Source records
┏━━

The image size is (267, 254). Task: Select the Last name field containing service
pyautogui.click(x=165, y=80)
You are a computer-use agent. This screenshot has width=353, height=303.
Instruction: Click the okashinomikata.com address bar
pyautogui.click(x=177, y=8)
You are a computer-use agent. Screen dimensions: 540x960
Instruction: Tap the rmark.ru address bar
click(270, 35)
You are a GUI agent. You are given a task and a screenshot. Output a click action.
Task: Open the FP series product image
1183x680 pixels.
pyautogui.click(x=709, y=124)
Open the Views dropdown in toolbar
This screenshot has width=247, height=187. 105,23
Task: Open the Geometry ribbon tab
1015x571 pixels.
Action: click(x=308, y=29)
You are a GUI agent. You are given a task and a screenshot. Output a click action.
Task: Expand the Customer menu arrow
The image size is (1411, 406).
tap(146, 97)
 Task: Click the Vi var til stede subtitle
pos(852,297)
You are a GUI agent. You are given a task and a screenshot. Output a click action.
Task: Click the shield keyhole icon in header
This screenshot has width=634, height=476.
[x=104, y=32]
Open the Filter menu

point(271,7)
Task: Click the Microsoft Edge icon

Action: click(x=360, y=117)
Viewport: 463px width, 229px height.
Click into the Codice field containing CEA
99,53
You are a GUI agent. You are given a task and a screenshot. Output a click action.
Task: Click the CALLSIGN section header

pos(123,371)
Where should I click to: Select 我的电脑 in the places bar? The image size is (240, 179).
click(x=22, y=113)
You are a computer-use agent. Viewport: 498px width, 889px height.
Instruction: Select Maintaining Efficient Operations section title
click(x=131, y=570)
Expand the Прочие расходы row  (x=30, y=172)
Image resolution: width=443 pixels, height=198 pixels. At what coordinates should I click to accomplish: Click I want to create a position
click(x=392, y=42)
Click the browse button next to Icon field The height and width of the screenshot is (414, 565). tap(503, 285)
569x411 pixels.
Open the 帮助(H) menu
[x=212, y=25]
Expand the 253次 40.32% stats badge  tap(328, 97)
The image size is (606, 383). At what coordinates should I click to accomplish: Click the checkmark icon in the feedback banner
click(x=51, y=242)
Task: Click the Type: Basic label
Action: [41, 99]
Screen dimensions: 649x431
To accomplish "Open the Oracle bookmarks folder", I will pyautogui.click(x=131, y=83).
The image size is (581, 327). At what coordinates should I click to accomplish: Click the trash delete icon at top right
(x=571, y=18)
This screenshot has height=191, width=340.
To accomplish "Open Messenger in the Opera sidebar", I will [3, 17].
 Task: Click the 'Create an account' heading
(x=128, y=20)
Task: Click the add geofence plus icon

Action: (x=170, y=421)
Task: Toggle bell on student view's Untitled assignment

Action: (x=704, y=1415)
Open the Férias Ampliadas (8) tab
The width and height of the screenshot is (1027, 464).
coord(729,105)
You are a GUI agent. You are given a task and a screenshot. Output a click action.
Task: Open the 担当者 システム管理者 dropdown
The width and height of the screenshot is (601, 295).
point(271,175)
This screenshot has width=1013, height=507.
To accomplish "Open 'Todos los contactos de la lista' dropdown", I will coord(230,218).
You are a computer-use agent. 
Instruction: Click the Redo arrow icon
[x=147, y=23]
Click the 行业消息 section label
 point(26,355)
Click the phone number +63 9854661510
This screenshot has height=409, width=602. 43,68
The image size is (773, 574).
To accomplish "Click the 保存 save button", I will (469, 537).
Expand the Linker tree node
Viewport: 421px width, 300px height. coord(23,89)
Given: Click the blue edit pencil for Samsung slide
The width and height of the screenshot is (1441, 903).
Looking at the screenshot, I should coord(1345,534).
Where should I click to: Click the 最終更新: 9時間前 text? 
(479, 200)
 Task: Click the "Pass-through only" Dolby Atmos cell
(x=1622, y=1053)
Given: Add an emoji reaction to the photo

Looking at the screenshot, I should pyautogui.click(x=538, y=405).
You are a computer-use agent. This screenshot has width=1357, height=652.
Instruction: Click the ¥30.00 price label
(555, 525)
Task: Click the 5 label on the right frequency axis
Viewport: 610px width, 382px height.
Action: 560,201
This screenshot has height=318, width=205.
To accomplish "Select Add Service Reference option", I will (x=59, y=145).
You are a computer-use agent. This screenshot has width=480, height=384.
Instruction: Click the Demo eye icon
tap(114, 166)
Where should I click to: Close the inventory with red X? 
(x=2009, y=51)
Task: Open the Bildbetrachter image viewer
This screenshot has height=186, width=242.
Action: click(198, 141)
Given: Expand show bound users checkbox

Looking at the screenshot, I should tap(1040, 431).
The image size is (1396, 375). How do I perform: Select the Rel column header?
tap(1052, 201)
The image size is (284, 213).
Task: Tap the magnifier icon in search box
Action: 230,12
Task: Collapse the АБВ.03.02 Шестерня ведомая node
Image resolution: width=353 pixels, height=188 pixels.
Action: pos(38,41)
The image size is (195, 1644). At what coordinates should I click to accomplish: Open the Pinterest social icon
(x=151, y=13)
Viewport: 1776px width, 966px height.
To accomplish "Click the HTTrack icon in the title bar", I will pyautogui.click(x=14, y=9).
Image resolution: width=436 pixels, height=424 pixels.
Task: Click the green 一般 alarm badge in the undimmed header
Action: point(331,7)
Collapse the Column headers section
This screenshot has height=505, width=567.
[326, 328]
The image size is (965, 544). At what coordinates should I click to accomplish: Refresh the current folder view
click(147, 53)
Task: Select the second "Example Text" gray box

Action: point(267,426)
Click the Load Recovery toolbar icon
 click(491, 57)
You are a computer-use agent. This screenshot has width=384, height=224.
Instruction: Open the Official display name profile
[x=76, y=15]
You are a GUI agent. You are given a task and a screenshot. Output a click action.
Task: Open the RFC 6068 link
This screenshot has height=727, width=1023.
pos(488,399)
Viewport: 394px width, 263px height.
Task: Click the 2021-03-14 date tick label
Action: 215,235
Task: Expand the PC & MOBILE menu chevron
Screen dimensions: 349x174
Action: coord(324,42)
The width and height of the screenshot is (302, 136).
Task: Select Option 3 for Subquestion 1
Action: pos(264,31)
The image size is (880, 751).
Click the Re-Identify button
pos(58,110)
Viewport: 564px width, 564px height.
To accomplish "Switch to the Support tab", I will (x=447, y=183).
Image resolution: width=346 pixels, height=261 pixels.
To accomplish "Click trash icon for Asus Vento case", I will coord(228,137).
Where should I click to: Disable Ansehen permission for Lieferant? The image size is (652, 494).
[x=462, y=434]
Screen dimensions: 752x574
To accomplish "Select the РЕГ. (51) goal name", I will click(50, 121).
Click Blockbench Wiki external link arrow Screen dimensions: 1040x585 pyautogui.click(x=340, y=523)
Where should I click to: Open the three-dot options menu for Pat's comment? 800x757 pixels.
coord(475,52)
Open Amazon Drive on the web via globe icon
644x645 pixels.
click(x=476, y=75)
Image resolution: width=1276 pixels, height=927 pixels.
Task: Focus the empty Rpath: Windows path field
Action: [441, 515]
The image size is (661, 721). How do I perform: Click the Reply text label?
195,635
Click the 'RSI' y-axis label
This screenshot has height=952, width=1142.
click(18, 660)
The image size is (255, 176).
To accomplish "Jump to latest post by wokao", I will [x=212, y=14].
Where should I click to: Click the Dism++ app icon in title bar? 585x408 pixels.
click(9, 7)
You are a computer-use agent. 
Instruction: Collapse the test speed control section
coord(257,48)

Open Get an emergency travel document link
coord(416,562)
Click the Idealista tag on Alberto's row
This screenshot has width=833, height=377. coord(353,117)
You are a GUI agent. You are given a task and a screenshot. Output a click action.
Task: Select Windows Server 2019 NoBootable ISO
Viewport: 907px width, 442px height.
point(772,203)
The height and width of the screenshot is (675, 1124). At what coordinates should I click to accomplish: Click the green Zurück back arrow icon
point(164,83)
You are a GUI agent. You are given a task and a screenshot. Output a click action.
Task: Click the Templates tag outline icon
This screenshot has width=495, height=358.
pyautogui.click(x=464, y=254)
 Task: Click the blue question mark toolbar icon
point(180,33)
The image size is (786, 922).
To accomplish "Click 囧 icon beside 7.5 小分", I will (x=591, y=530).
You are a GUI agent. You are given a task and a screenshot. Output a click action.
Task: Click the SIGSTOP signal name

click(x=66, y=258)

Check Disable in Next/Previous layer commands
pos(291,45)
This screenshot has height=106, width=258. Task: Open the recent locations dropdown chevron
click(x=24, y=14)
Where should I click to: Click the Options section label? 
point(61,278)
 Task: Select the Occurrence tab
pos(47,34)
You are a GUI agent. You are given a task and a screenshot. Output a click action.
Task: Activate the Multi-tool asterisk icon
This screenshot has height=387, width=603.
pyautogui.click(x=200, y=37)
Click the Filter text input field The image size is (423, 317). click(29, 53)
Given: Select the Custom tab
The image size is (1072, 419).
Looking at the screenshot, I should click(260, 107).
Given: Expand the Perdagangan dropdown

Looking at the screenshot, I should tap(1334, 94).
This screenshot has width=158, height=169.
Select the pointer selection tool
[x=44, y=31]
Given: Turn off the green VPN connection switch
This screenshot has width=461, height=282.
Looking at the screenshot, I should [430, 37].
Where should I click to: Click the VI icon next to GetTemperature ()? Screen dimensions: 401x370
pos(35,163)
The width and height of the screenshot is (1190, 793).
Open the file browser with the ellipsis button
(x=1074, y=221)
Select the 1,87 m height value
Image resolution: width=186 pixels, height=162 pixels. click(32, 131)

┗━━

Aim of the task: Search the records for the string "computer" and report each line that has it.

Task output:
You are a computer-use agent. This screenshot has width=353, height=303.
You are a computer-use agent. Screen dimensions: 540x960
You are a computer-use agent. Viewport: 498px width, 889px height.
You are a computer-use agent. 
You are a computer-use agent. This screenshot has width=1357, height=652.
You are a computer-use agent. This screenshot has width=480, height=384.
You are a computer-use agent. This screenshot has width=384, height=224.
You are a computer-use agent. 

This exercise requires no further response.